- [Quoted passage]:
------

Giorgio Perlasca was an Italian businessman who, between December 1944 and January 1945, posed as the Spanish charge d’affaires in Budapest and used the position to save the lives of around five thousand Hungarian Jews. He had no diplomatic credentials. He had been living at the Spanish embassy as a refugee under a Spanish protection certificate that he had obtained in 1942 in recognition of his service in the Spanish Civil War on the Nationalist side. The actual Spanish charge d’affaires Angel Sanz Briz had been recalled to Madrid in early December 1944. The embassy’s Jewish protection programme, which Sanz Briz had been running on the same lines as Wallenberg’s Swedish operation, was about to collapse. Perlasca, faced with the imminent abandonment of around five thousand people in the Spanish-protected houses, decided to claim the post as Sanz Briz’s successor. He had no authority to do so. He printed his own identification papers, presented himself to the Hungarian Foreign Ministry as the new charge d’affaires, and ran the embassy’s Jewish protection programme for the next forty five days until the Soviet army reached the city.
Perlasca was forty four. He had volunteered for the Italian forces in the Spanish Civil War in 1936 on the Nationalist side, had been promoted to lieutenant, and had received a Spanish honorary citizenship in recognition of his service that included the right to claim Spanish protection in any country where he might find himself. He had become disillusioned with Mussolini’s regime in the late 1930s and had moved to neutral Hungary in 1942 to work as a meat purchasing agent for the Italian army. After the Italian armistice with the Allies in September 1943, when Hungary was still aligned with the Axis, Perlasca was at risk of arrest. He invoked his Spanish honorary citizenship and was admitted to the Spanish embassy in Budapest as a protected refugee in October 1944.

------

- [Extracted data]:
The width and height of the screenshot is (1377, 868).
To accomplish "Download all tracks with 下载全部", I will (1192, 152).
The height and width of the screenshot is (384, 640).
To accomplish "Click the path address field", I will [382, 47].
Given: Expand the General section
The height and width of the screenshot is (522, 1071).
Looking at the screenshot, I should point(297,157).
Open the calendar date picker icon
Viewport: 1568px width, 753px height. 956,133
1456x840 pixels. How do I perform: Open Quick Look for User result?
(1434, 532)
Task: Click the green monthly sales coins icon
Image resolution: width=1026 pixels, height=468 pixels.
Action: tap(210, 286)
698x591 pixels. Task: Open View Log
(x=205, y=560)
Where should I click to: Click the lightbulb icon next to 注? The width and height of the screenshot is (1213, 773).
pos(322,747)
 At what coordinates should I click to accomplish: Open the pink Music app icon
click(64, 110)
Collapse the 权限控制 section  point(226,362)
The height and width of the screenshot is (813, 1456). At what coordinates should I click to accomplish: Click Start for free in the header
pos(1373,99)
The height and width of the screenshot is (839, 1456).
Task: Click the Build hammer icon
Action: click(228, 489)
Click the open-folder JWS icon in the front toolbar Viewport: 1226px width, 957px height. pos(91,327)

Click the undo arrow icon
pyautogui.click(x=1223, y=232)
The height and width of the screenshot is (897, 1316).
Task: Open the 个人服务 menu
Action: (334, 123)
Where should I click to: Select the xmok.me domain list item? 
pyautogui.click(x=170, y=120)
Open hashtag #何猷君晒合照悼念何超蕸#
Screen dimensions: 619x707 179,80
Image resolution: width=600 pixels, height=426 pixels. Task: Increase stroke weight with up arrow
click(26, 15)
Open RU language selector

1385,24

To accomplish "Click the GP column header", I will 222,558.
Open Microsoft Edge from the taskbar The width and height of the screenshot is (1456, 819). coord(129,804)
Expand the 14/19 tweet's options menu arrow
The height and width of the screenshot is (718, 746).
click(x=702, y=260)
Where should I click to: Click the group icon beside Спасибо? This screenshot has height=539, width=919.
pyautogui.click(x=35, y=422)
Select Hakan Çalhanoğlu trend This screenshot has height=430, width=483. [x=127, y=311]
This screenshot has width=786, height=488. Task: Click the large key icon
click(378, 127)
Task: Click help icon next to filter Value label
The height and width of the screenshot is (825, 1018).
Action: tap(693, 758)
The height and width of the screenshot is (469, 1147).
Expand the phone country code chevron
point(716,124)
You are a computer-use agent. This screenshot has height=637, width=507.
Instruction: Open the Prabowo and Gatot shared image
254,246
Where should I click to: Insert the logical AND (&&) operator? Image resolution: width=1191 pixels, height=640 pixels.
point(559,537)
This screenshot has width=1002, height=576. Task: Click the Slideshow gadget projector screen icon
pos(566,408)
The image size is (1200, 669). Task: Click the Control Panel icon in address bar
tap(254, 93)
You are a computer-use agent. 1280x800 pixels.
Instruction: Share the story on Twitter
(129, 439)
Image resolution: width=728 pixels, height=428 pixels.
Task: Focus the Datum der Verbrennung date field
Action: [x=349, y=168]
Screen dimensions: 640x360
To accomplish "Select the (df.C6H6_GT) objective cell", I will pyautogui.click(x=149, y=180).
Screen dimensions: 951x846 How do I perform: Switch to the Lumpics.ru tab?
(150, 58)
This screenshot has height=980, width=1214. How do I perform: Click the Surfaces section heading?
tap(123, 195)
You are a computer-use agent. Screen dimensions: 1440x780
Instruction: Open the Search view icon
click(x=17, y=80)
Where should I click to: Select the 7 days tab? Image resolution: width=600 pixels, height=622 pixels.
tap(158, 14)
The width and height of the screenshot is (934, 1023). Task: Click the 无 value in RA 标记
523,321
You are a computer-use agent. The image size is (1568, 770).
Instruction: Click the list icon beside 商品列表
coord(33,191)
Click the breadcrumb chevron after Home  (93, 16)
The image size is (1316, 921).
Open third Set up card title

------

- [Directions for this task]: According to the passage about Giorgio Perlasca, for how long did he run the Spanish embassy's Jewish protection program? Answer using only the passage about Giorgio Perlasca, not the items.

- [Solution to this exercise]: For forty-five days, until the Soviet army reached the city.